§ What you have to do
Could you write out the records below exactly as they appear?
*** Begin section ***
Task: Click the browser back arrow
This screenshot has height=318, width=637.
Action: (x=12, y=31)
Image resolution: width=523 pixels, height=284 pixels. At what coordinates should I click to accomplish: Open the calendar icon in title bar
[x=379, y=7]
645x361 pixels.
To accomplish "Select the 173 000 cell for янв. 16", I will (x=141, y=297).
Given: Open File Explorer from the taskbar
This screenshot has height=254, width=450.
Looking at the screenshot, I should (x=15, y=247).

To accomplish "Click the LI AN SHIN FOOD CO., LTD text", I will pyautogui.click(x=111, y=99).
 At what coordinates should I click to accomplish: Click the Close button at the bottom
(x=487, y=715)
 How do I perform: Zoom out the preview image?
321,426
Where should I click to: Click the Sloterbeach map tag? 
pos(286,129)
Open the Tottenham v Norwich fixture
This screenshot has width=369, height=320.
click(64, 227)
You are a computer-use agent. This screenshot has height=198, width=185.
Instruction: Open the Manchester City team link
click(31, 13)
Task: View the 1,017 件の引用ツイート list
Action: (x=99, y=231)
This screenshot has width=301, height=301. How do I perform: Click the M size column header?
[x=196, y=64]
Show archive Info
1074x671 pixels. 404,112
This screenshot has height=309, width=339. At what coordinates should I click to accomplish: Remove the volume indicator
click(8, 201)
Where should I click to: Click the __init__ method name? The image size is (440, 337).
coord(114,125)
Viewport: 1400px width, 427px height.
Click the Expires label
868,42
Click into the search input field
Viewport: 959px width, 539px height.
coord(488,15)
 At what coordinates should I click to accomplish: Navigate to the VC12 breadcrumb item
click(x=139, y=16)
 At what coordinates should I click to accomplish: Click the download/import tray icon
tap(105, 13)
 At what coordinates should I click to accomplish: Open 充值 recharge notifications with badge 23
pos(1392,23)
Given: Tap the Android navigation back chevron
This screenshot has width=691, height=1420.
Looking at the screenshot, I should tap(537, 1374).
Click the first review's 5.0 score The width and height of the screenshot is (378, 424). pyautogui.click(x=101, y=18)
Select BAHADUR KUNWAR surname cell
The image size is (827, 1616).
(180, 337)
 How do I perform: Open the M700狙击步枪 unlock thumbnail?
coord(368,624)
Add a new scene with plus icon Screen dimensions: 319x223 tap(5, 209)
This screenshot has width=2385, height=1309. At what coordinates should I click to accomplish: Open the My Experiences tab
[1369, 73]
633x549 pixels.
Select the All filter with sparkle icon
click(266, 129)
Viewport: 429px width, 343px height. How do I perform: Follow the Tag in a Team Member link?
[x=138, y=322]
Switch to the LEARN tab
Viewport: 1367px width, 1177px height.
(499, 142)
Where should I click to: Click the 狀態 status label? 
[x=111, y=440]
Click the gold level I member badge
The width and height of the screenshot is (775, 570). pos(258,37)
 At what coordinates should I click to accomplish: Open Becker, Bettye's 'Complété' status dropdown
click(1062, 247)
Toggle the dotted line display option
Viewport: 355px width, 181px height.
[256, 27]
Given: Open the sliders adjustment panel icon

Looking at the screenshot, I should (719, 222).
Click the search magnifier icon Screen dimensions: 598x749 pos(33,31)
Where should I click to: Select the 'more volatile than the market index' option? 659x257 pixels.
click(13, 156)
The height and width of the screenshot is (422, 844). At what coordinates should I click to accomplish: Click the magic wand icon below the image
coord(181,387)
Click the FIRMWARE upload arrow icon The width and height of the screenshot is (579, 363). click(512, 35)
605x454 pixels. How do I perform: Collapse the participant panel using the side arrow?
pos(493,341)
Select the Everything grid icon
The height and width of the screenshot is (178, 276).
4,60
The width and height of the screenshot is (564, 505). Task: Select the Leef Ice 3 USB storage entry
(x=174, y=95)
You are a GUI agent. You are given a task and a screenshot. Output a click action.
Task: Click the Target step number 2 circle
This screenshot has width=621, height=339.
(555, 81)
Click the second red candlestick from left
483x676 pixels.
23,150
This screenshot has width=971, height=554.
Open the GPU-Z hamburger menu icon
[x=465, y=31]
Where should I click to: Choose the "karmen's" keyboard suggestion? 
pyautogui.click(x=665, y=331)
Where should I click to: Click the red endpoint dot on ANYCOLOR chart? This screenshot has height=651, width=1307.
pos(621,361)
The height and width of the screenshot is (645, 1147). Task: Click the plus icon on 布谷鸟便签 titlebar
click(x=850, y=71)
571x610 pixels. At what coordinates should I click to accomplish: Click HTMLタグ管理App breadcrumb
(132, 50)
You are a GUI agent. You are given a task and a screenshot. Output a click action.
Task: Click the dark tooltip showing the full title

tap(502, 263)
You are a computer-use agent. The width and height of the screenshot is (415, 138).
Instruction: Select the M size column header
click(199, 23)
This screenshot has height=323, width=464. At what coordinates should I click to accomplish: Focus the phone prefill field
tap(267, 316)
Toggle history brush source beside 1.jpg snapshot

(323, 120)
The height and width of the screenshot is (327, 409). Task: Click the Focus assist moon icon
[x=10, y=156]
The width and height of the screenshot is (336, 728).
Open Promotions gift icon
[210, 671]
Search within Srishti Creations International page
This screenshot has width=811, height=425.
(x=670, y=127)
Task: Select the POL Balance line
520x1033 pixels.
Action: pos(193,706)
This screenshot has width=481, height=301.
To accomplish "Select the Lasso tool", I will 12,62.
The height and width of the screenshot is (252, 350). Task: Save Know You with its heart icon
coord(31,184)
*** End section ***
§ The answer
Task: Click the browser back arrow
This screenshot has height=318, width=637.
Action: (x=12, y=31)
Image resolution: width=523 pixels, height=284 pixels. At what coordinates should I click to accomplish: Open the calendar icon in title bar
[x=379, y=7]
645x361 pixels.
To accomplish "Select the 173 000 cell for янв. 16", I will (x=141, y=297).
Given: Open File Explorer from the taskbar
This screenshot has height=254, width=450.
Looking at the screenshot, I should (x=15, y=247).

To accomplish "Click the LI AN SHIN FOOD CO., LTD text", I will pyautogui.click(x=111, y=99).
 At what coordinates should I click to accomplish: Click the Close button at the bottom
(x=487, y=715)
 How do I perform: Zoom out the preview image?
321,426
Where should I click to: Click the Sloterbeach map tag? 
pos(286,129)
Open the Tottenham v Norwich fixture
This screenshot has width=369, height=320.
click(64, 227)
You are a computer-use agent. This screenshot has height=198, width=185.
Instruction: Open the Manchester City team link
click(31, 13)
Task: View the 1,017 件の引用ツイート list
Action: (x=99, y=231)
This screenshot has width=301, height=301. How do I perform: Click the M size column header?
[x=196, y=64]
Show archive Info
1074x671 pixels. 404,112
This screenshot has height=309, width=339. At what coordinates should I click to accomplish: Remove the volume indicator
click(8, 201)
Where should I click to: Click the __init__ method name? The image size is (440, 337).
coord(114,125)
Viewport: 1400px width, 427px height.
Click the Expires label
868,42
Click into the search input field
Viewport: 959px width, 539px height.
coord(488,15)
 At what coordinates should I click to accomplish: Navigate to the VC12 breadcrumb item
click(x=139, y=16)
 At what coordinates should I click to accomplish: Click the download/import tray icon
tap(105, 13)
 At what coordinates should I click to accomplish: Open 充值 recharge notifications with badge 23
pos(1392,23)
Given: Tap the Android navigation back chevron
This screenshot has width=691, height=1420.
Looking at the screenshot, I should tap(537, 1374).
Click the first review's 5.0 score The width and height of the screenshot is (378, 424). pyautogui.click(x=101, y=18)
Select BAHADUR KUNWAR surname cell
The image size is (827, 1616).
(180, 337)
 How do I perform: Open the M700狙击步枪 unlock thumbnail?
coord(368,624)
Add a new scene with plus icon Screen dimensions: 319x223 tap(5, 209)
This screenshot has width=2385, height=1309. At what coordinates should I click to accomplish: Open the My Experiences tab
[1369, 73]
633x549 pixels.
Select the All filter with sparkle icon
click(266, 129)
Viewport: 429px width, 343px height. How do I perform: Follow the Tag in a Team Member link?
[x=138, y=322]
Switch to the LEARN tab
Viewport: 1367px width, 1177px height.
(499, 142)
Where should I click to: Click the 狀態 status label? 
[x=111, y=440]
Click the gold level I member badge
The width and height of the screenshot is (775, 570). pos(258,37)
 At what coordinates should I click to accomplish: Open Becker, Bettye's 'Complété' status dropdown
click(1062, 247)
Toggle the dotted line display option
Viewport: 355px width, 181px height.
[256, 27]
Given: Open the sliders adjustment panel icon

Looking at the screenshot, I should (719, 222).
Click the search magnifier icon Screen dimensions: 598x749 pos(33,31)
Where should I click to: Select the 'more volatile than the market index' option? 659x257 pixels.
click(13, 156)
The height and width of the screenshot is (422, 844). At what coordinates should I click to accomplish: Click the magic wand icon below the image
coord(181,387)
Click the FIRMWARE upload arrow icon The width and height of the screenshot is (579, 363). click(512, 35)
605x454 pixels. How do I perform: Collapse the participant panel using the side arrow?
pos(493,341)
Select the Everything grid icon
The height and width of the screenshot is (178, 276).
4,60
The width and height of the screenshot is (564, 505). Task: Select the Leef Ice 3 USB storage entry
(x=174, y=95)
You are a GUI agent. You are given a task and a screenshot. Output a click action.
Task: Click the Target step number 2 circle
This screenshot has width=621, height=339.
(555, 81)
Click the second red candlestick from left
483x676 pixels.
23,150
This screenshot has width=971, height=554.
Open the GPU-Z hamburger menu icon
[x=465, y=31]
Where should I click to: Choose the "karmen's" keyboard suggestion? 
pyautogui.click(x=665, y=331)
Where should I click to: Click the red endpoint dot on ANYCOLOR chart? This screenshot has height=651, width=1307.
pos(621,361)
The height and width of the screenshot is (645, 1147). Task: Click the plus icon on 布谷鸟便签 titlebar
click(x=850, y=71)
571x610 pixels. At what coordinates should I click to accomplish: Click HTMLタグ管理App breadcrumb
(132, 50)
You are a GUI agent. You are given a task and a screenshot. Output a click action.
Task: Click the dark tooltip showing the full title

tap(502, 263)
You are a computer-use agent. The width and height of the screenshot is (415, 138).
Instruction: Select the M size column header
click(199, 23)
This screenshot has height=323, width=464. At what coordinates should I click to accomplish: Focus the phone prefill field
tap(267, 316)
Toggle history brush source beside 1.jpg snapshot

(323, 120)
The height and width of the screenshot is (327, 409). Task: Click the Focus assist moon icon
[x=10, y=156]
The width and height of the screenshot is (336, 728).
Open Promotions gift icon
[210, 671]
Search within Srishti Creations International page
This screenshot has width=811, height=425.
(x=670, y=127)
Task: Select the POL Balance line
520x1033 pixels.
Action: pos(193,706)
This screenshot has width=481, height=301.
To accomplish "Select the Lasso tool", I will 12,62.
The height and width of the screenshot is (252, 350). Task: Save Know You with its heart icon
coord(31,184)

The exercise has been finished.